Loss Landscape Vocabulary Framework

v13 · April 2026 · Atlas Heritage Systems · Working document — not a finished product

A note before the math

You don't need to understand any of this to read the Framework. But if you want to know why the Framework is built the way it is, the math is where the answer lives.

When a language model trains, it moves through a mathematical landscape — hills, valleys, flat plains — searching for the lowest point. The vocabulary on this page describes the features of that terrain: what makes one region harder to cross than another, what gets preserved in the difficult parts, and what gets smoothed away in the easy ones.

The archaeological claim Atlas makes is simple: the hard parts leave marks. Those marks are readable. That's what the instruments are built to find.

Start with the plain language description of each term. Follow the math when you need it.

How it all fits together

The Framework names the terrain. The instruments measure behavior on it. The schema defines how measurements get recorded. The protocols govern how they're taken — CISP is the governance layer that sits above every active instrument run, enforcing isolation, sequencing, and the human-judgment boundary.

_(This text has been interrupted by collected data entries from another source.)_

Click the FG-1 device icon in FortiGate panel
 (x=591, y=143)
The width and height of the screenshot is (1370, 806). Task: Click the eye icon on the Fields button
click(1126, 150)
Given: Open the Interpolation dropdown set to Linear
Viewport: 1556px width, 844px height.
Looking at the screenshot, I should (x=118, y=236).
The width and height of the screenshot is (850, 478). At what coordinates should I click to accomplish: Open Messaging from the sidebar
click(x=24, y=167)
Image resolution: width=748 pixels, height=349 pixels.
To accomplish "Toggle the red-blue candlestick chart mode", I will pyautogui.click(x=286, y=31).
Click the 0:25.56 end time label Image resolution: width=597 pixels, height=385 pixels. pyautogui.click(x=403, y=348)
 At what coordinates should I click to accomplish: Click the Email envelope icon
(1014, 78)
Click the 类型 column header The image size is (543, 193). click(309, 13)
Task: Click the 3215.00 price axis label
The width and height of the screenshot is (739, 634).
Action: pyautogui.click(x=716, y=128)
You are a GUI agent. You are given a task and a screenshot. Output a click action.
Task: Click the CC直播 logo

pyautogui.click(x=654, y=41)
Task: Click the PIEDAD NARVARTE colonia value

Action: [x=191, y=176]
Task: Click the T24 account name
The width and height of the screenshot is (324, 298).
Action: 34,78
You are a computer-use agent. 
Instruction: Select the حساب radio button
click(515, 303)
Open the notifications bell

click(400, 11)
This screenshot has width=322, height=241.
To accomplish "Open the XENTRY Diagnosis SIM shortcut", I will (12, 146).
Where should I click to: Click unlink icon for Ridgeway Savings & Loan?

Below the protocols, the automation layer handles transcription: parsing raw model output, computing what can be computed, and leaving blank what requires a Technician's call. Below that is the data the instruments produce over time — the actual record Atlas is building.

The geometry sits at the end of the chain. PyHessian doesn't measure behavior; it measures the mathematical terrain the Framework describes. When there's enough data, the Hessian eigenvalue analysis will either confirm the Framework's terrain claims or force a revision. Working hypotheses stay hypotheses until the math has something to argue with.

Navigator Properties

The model's dynamic relationship to terrain — how it moves through, resists, accumulates history, and distributes probability mass. Conjugate to terrain properties: precise measurement of one axis structurally degrades precision in the other. Note: Skywork adversarial review identified that the seven qualifiers collapse to three independent variables (density, coupling, elasticity) plus four derived readouts (perplexity, probability, viscosity, memory).

Densitycoarse / fine

Training data coverage across input space. Coarse means sparse coverage, weak gradient signal. Fine means dense coverage, steep well-defined valleys.

D_KL(P_data ‖ P_model)
Flagged: KL divergence measures model inadequacy to data, not parameter-space coverage directly

Kullback & Leibler (1951)

Perplexityhigh / low

Average surprise. Exponential of cross-entropy. High perplexity marks unmapped or contested terrain. The scar tissue of turbulent training lives in high-perplexity regions of a deployed model.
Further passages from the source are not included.